Ho Chi Minh il Rivoluzionario. Intervista ad Andrea Catone

Pubblichiamo un’intervista di Massimiliano Romanello, Segreteria Nazionale FGCI, ad Andrea Catone, direttore della rivista MarxVentuno e recentemente curatore, assieme ad Alessia Franco, del libro “Ho Chi Minh, Patriottismo e internazionalismo, Scritti e discorsi 1919-1969”

MR. Ho Chi Minh è stato un rivoluzionario ed un grande teorico del pensiero comunista, simbolo di un’intera generazione, quella che ha vissuto e combattuto la guerra del Vietnam, e simbolo allo stesso tempo della lotta antimperialista di ogni epoca. Con che parole possiamo riassumere il suo originale contributo nella storia del movimento comunista internazionale?

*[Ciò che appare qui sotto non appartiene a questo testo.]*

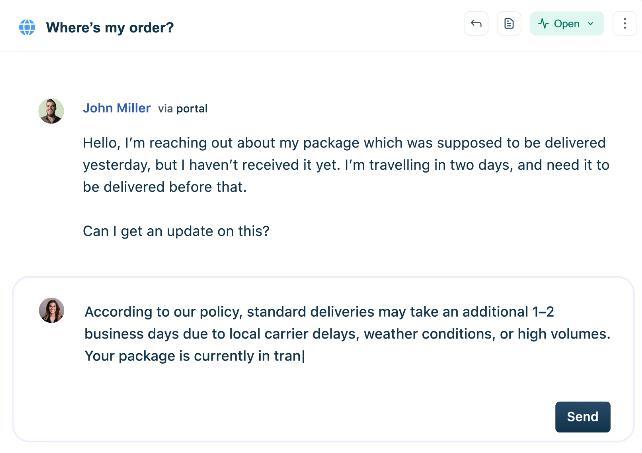Click the agent avatar beside reply draft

AC – Dici bene quando parli di originale contributo al movimento comunista internazionale. Se guardiamo alla storia del XX secolo la figura di Ho Chi Minh si staglia come una delle più limpide e significative. Egli riassume in sé la determinazione incrollabile – con una straordinaria coscienza del fine, una eccezionale forza morale – verso l’obiettivo della liberazione del popolo vietnamita; è stato il simbolo della resistenza e lotta per una causa giusta, il suo esempio ha trascinato verso gli ideali del comunismo un’intera generazione, la “generazione del Vietnam”, di giovani che negli anni 60-70 in Italia e in tutti i paesi dell’Occidente, dagli USA al Regno Unito, videro nella resistenza vietnamita la possibilità di combattere e vincere un nemico strapotente che quotidianamente bombardava dal cielo il territorio del Vietnam con bombe micidiali.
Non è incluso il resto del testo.